# COMPITI
- a) Traduci in inglese questa frase del brano sulla maratona: "Se me lo aveste detto due anni fa, che un giorno anche io avrei corso una Maratona, vi avrei riso in faccia."
- b) Scrivi il seguito del brano sulla maratona, a partire dal punto in cui si ferma.

# BRANO MOSTRATO
==========

Chissà com’è correre per 42 km e 195 metri. Me lo sono chiesta tante, tantissime volte, guardando le gare di atletica in diretta TV. Più di ogni altra volta me lo chiesi in quelle magiche Olimpiadi di Atene 2004, quando il grande Stefano Baldini si lasciò alle spalle tutti gli avversari e si guadagnò un posto nella storia della distanza regina, la gara di tutte le gare.

Se me lo aveste detto due anni fa, che un giorno anche io avrei corso una Maratona, vi avrei riso in faccia. Non sono mai stata una persona sedentaria, ma nemmeno una sportiva in senso lato. Corricchio da sempre, la prima volta credo sia stato a 10 anni con l’amichetta del cuore del tempo. Ma l’ ho sempre fatto con la spinta del momento, più che altro per cercare di perdere i soliti 3-4 kg. di troppo.

Poi, due anni fa, la svolta. Con il mio compagno abbiamo iniziato ad uscire insieme sulle nostre splendide colline e poi ci siamo iscritti ad una squadra podistica. E li abbiamo scoperto un mondo parallelo, un popolo che alla domenica mattina all’alba si sveglia e si ritrova felice in strada per correre o camminare insieme.

==========

# ESTRATTI DI DATI
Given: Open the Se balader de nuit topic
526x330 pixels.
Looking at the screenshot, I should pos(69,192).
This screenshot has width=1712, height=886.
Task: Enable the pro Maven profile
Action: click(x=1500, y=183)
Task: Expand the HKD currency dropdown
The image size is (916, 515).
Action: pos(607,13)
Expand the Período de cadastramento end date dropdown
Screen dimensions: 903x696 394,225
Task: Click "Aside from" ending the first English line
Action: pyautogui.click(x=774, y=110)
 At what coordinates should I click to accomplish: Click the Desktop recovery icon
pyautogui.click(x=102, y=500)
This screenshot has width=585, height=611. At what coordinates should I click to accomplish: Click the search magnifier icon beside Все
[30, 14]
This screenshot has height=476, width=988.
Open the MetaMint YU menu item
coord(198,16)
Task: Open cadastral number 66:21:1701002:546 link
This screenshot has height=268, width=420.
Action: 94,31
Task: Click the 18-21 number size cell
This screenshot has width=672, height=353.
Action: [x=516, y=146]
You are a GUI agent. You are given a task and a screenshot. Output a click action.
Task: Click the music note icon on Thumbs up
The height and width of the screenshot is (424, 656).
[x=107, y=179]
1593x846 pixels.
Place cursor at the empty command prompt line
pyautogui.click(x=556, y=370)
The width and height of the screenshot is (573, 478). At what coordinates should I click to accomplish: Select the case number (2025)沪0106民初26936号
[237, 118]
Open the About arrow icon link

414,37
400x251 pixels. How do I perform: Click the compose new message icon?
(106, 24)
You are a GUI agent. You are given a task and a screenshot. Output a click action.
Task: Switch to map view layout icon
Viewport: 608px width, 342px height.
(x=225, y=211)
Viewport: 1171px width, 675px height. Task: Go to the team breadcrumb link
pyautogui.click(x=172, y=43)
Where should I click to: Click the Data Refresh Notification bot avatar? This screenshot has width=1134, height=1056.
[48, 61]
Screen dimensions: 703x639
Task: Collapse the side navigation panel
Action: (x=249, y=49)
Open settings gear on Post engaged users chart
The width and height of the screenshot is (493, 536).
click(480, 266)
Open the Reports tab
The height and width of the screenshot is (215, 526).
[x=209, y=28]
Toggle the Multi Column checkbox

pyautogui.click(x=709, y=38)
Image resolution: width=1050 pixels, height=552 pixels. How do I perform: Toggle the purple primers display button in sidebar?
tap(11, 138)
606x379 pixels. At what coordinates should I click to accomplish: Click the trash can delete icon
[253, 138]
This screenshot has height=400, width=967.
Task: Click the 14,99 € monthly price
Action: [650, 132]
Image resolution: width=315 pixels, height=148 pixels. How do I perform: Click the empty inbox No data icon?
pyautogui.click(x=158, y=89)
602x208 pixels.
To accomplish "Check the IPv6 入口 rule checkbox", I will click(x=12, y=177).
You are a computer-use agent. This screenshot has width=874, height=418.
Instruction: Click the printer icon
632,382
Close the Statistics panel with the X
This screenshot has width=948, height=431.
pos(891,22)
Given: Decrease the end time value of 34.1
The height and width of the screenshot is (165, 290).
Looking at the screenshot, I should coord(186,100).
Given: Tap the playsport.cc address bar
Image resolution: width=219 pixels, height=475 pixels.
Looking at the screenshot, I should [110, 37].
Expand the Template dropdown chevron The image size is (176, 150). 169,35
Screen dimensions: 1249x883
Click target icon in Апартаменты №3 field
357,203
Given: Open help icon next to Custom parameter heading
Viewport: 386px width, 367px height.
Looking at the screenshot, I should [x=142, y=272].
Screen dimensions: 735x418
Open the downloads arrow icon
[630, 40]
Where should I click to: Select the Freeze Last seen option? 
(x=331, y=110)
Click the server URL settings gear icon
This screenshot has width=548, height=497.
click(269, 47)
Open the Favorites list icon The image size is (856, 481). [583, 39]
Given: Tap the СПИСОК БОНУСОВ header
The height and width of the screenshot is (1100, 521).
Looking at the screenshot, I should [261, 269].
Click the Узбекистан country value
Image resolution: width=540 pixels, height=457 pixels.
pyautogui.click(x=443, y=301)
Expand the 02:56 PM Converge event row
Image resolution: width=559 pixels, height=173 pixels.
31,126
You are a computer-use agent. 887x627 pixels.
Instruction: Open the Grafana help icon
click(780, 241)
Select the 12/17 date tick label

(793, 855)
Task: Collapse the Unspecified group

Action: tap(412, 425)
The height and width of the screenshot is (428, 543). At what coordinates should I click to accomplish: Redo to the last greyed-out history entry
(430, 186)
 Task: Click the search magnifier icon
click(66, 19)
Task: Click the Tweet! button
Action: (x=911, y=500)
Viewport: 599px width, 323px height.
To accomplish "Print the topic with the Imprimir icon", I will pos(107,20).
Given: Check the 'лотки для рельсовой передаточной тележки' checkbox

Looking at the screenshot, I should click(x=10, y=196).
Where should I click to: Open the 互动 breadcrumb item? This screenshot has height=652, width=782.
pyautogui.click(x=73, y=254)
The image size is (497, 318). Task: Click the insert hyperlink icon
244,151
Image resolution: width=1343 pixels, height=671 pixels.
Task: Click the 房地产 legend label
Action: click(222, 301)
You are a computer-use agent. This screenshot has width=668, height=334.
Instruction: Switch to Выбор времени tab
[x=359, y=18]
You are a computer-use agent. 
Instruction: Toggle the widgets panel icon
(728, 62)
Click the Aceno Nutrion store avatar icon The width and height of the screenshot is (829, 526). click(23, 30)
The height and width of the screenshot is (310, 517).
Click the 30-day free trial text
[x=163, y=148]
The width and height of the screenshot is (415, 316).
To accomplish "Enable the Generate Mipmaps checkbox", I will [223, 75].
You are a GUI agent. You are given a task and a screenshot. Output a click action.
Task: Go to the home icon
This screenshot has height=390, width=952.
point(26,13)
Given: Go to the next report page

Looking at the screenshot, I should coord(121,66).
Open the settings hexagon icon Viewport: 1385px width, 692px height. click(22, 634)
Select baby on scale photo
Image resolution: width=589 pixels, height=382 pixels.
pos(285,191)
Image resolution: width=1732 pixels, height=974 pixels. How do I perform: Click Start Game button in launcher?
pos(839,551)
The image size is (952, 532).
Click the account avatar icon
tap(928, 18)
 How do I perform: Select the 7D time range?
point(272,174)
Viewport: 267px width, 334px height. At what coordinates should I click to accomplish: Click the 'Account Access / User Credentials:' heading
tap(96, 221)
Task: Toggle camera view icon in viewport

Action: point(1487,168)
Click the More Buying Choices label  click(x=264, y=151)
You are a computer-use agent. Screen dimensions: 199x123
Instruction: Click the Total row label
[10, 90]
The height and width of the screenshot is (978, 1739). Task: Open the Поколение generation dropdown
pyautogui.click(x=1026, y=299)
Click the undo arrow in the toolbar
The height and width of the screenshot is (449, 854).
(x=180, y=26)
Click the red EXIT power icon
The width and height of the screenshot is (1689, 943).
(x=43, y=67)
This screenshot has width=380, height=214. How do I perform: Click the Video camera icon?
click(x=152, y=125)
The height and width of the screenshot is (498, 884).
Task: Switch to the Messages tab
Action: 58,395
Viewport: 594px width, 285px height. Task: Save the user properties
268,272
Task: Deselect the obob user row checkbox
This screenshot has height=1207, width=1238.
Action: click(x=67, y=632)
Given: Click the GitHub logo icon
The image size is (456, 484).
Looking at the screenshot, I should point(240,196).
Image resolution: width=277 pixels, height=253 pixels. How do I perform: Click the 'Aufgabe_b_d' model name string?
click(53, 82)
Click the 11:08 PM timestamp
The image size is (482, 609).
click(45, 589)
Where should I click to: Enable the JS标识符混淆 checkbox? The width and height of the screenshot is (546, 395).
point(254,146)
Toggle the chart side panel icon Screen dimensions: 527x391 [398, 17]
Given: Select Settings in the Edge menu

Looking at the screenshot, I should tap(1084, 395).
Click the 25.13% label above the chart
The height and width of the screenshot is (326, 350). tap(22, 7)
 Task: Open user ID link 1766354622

==========

# RISULTATI
- a) If you had told me two years ago that one day I too would run a marathon, I would have laughed in your face.

- b)
Ed abbiamo iniziato a fare sul serio. Così ci si ritrova a vivere la vita del podista amatoriale: di giorno il lavoro di sempre e la sera, tre/quattro volte a settimana si esce per allenarsi, con il caldo torrido di agosto o con il gelo e l’ umidità invernale, a volte con la pioggia e qualche volta anche con la neve. E poi al sabato sera pasta in bianco e a letto presto, perché alla domenica ci si alza alle sette, quando si è fortunati, e si parte per la gara in programma nel calendario provinciale. Ho iniziato con 5 km., poi 10, poi mi sono innamorata della Mezza Maratona, 21,097 km. E, nonostante a giugno dello scorso anno continuassi a sostenere che non avrei mai corso una Maratona, era sempre più forte la voglia di aumentare i km e di spingermi sempre un po’ più in là.

Non lo so che cosa mi abbia fatto cambiare idea; forse, ancora una volta, le Olimpiadi e il fascino nel seguire ogni gara in diretta.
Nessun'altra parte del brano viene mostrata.